:: AIM ::
List every line in the items below that contains the word "icon".

-=-=-=-=-

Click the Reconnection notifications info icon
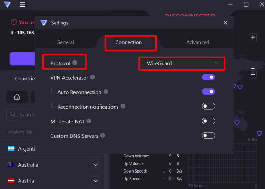Viewport: 265px width, 189px height. click(123, 107)
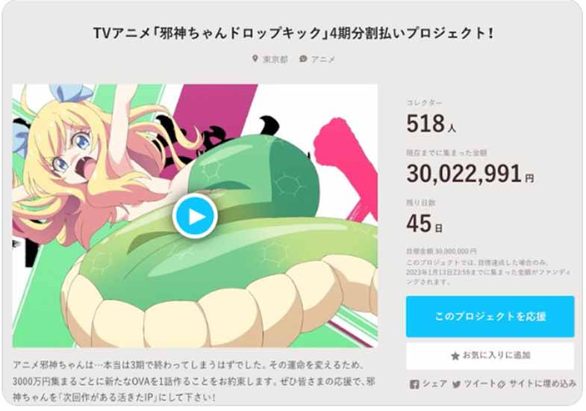
Task: Support this project with the blue button
Action: pos(490,316)
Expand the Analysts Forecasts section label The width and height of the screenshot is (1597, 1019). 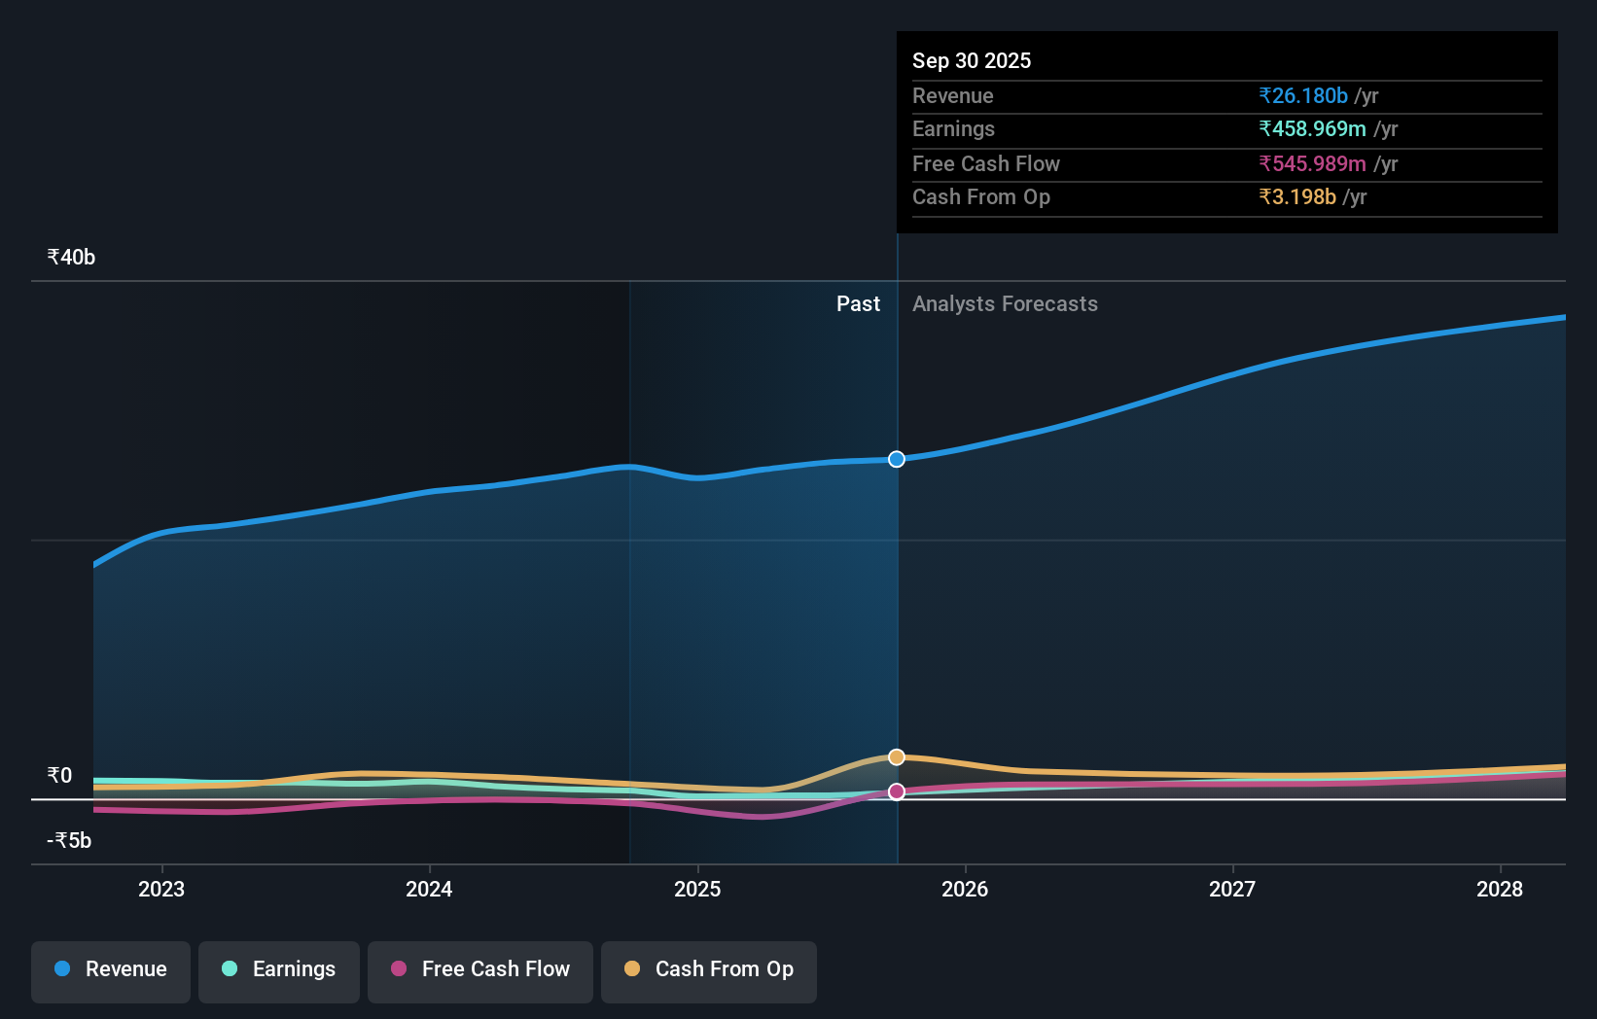click(1005, 304)
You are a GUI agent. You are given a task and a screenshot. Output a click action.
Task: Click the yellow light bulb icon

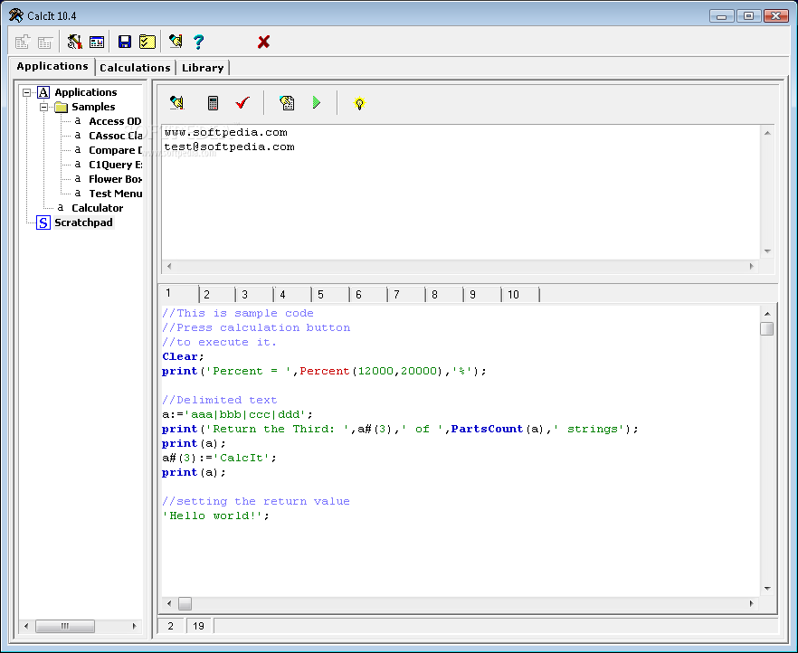[359, 103]
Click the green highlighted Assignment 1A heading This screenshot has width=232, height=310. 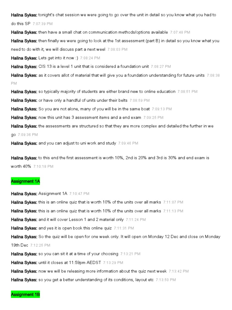click(x=25, y=181)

-=-=-=-=-

:: THE REPLY ::
Click the Reconnection notifications info icon
Task: Click the yellow light bulb icon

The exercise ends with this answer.